The essential characteristic of the adaptive reaction appears to be that the organism concerned responds to changing conditions without losing certain attributes of behavior by which we recognize organisms in general and by which that organism is recognized in particular. It exhibits stability in the midst of change; it retains its identity. But this stability, let us repeat, is the stability of a certain type of physico-chemical system, with respect to certain characters only, and exhibited under certain circumscribed conditions. In so far as the problem of adaptation is thus restricted in its application, it remains a question of standards, a taxonomic convenience, a problem of the organism by definition only, empty of fundamental significance.
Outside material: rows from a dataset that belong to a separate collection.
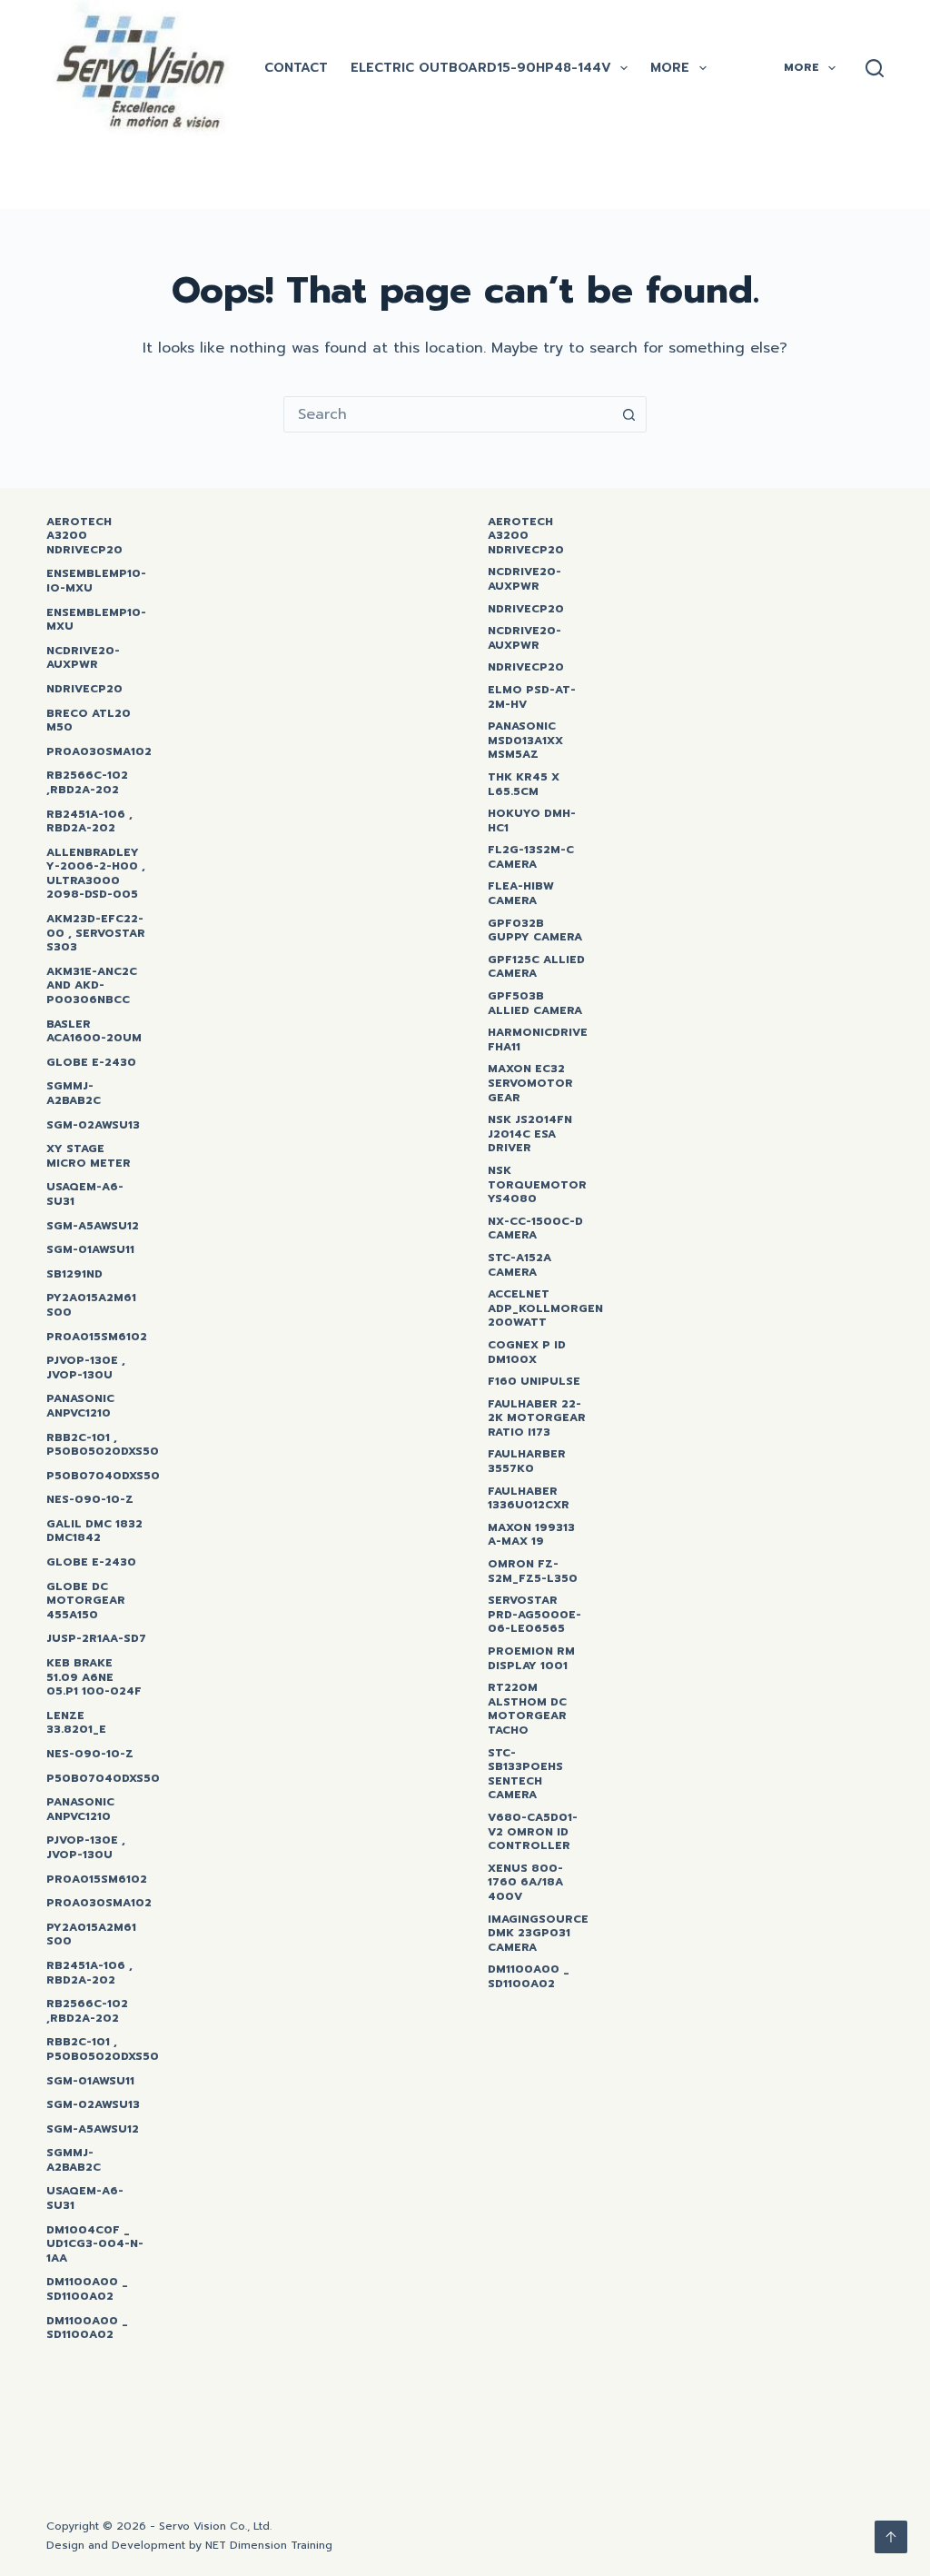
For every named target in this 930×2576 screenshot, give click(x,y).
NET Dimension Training (268, 2545)
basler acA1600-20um (94, 1032)
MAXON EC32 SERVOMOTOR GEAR (530, 1083)
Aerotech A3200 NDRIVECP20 (84, 536)
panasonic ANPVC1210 (80, 1406)
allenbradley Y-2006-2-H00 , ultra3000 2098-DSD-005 (95, 874)
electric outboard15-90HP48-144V (481, 67)
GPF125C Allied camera (536, 967)
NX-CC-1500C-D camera (535, 1229)
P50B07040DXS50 (103, 1476)
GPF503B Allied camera (535, 1004)
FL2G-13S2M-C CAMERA (531, 857)
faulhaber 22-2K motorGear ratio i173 (537, 1418)
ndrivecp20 (526, 609)
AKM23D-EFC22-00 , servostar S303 (95, 933)
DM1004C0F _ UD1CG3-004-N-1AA (94, 2244)
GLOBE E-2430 (91, 1063)
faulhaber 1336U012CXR (528, 1499)
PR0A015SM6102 (96, 1337)
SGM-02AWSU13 (93, 1126)
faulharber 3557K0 (527, 1461)
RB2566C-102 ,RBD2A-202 (87, 783)
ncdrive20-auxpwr (83, 658)
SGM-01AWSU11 (90, 1250)
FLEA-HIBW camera (521, 894)
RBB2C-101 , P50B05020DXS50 (102, 1445)
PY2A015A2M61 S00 (91, 1305)
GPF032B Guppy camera (535, 931)
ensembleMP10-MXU (96, 620)
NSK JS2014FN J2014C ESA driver (530, 1134)
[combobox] (447, 414)
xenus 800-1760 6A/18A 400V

It is to be expected that systems differing widely in composition and structure will differ in their responses to given conditions. This will be true whether the systems compared thus are organic, or inorganic, or representative of both groups. The compounds of carbon, of which living substance is so characteristically composed, exhibit properties and reactions that distinguish them at once in many respects from the compounds of lead or sulphur. They also differ widely among themselves; compare, in this connection, serum albumen, acetic acid, cane sugar, urea. No vitalistic factor is needed for the interpretation of divergencies of this kind. But there are many significant similarities between organisms and inorganic systems as well. These are so frequently overlooked that it will now be desirable to consider a few illustrative cases. For the sake of brevity, they have been selected as representative of but two types of adaptation commonly known under the names of ACCLIMATIZATION and REGULATION.

Let us first consider the case of organisms which become acclimatized by slow degrees to new conditions that, suddenly imposed, would produce fatal results. Hydra is an organism which becomes thus acclimatized finally to solutions of strychnine too strong to be endured at first. Outwardly it appears to suffer in the process no obvious modifications. Yet modifications of a physiological order take place, as is shown, first, by the necessary deliberation of the acclimatization, second, by the death of the organism if transferred abruptly back to its original environment.
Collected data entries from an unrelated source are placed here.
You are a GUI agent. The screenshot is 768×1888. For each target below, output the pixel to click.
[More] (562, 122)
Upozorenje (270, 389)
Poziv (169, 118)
In other forms the structural changes accompanying acclimatization may be far more conspicuous. For example, the aerial leaves of Limnophila heterophylla are dentate, while those grown under water are excessively divided. Again, the helmets and caudal spines of Hyalodaphnia vary greatly in length with the seasonal temperature.

In these and the large number of similar cases that might be cited, stability of the physiological system under changed conditions is only obtained by changes in the system itself which are often exhibited by striking structural modifications.